We see the REIT as a great source of dividends
Thursday 03 Sep 2020 Author: Tom Sieber

Target Healthcare REIT (THRL) 112.8p

Gain to date: 5.6%

Original entry point: Buy at 106.8p, 16 July 2020


Care home investor Target Healthcare (THRL) is off to a decent start as one of our Great Ideas.

The shares have risen modestly, supported by a positive recent update (5 Aug) which revealed a slight increase in its net asset value per share from 108p at the end of March to 108.1p as at the end of June and robust rent collection.

Given we flagged the company’s income appeal in our initial article it was also pleasing to see the quarterly dividend nudged up by 1.5% to 1.67p per share.
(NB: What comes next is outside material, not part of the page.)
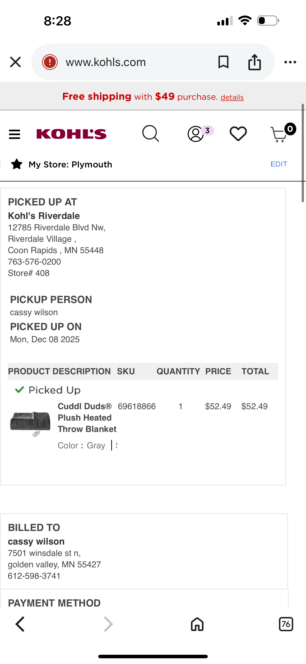Click the page scrollbar
The width and height of the screenshot is (306, 664).
pyautogui.click(x=303, y=153)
On an annualised basis that would equate to a payout of 6.68p and a yield of 5.9% at the current share price.

Stockbroker Numis commented: ‘Target Healthcare’s continued robust performance reflects the defensive characteristics of the portfolio despite the care home sector featuring heavily in the news during the midst of the Covid-19 pandemic. The board has been able to maintain the dividend at the targeted level on the back of strong rent collection figures (96% for Q3 as at 6 July).’


SHARES SAYS: We continue to see Target Healthcare as a
relatively lower risk way of accessing a generous stream of income.